### Document segment
═══
# New loco with a problem?



## CasperFLSTC (Nov 7, 2011)

I bought a Bachman B30-7 this afternoon. The loco is a DC model.

When I brought it home and put it on my track, huzzah it ran. But it makes what is best described as a clicking or chattering sound both forward and backward. Sounds very much as if something were dragging along the ties. However, there is nothing dragging.

I took the body off and short of taking every piece apart I can not see anything rubbing. I had a thought that perhaps it was a gear not meshing somehow.

Anyone have any ideas? Will this "wear away." I purchased a used DC switcher where the main gear had 'shifted' and would not fun. opening and pushing it in place solved that problem. This is my second DC only loco and none of my DCC locos ever made this noise when running.

Don


----------



## Grabbem88 (Feb 24, 2012)

Have you ran the train off the track to see if it's a load issue or a moving part problem?

Kinda wonder if the wheels are in good shape and set there pockets?


----------



## NIMT (Jan 6, 2011)
═══
### Data shown
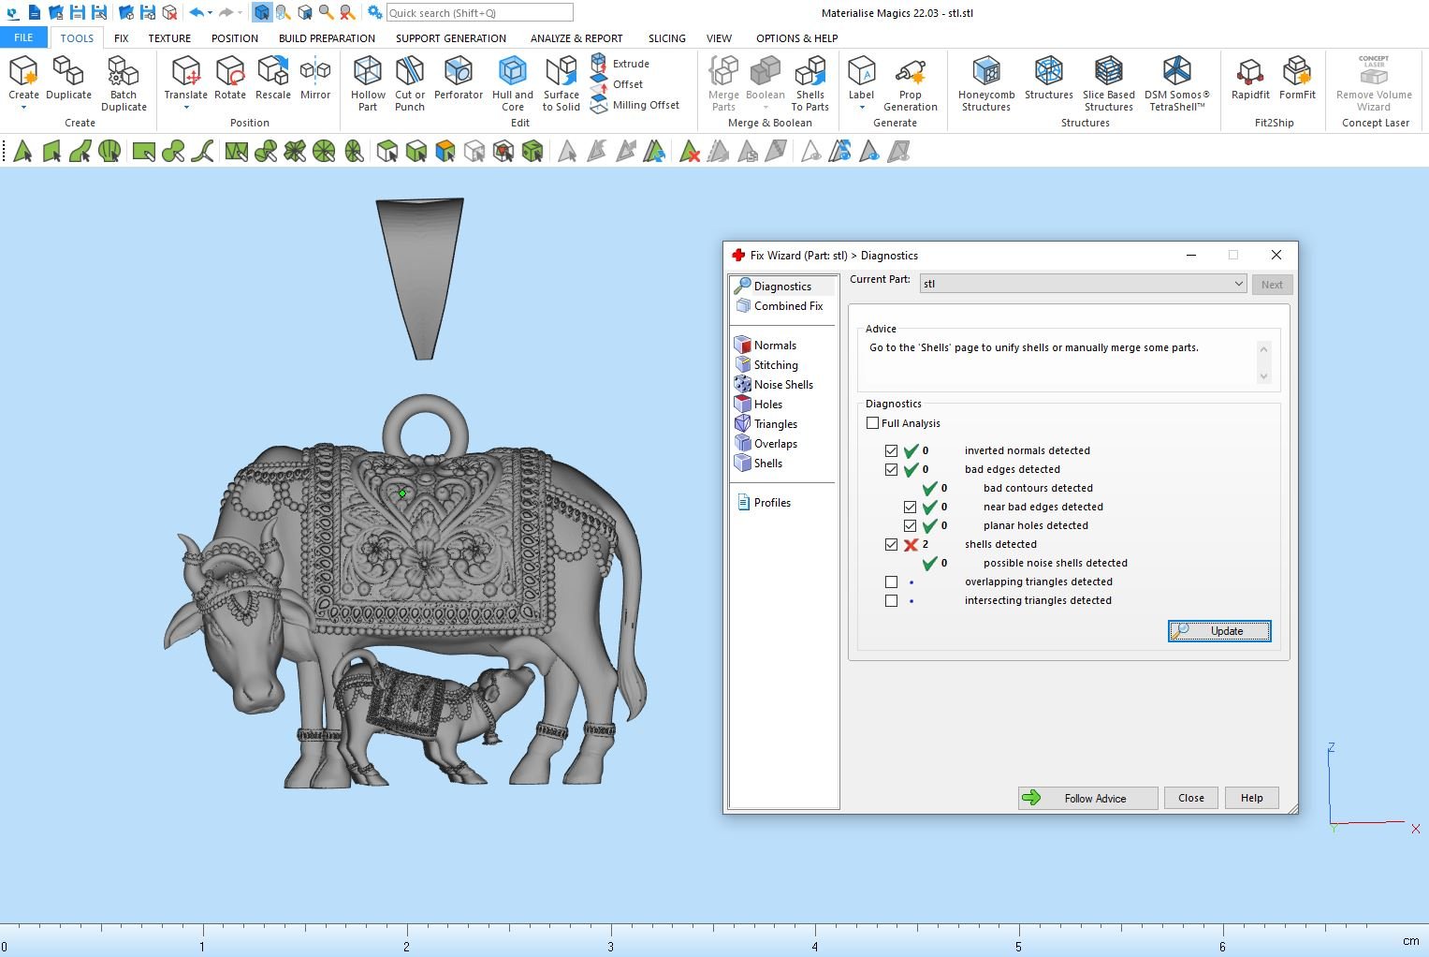Expand the Label dropdown arrow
═══
### Task 1
Copy the passage of the locomotive thread starting at "I took the body" and ending at "not meshing somehow.".
### Task 2
Which usernames appear in the post headings of the locomotive thread? List every one.

### Reply 1
I took the body off and short of taking every piece apart I can not see anything rubbing. I had a thought that perhaps it was a gear not meshing somehow.

### Reply 2
CasperFLSTC
Grabbem88
NIMT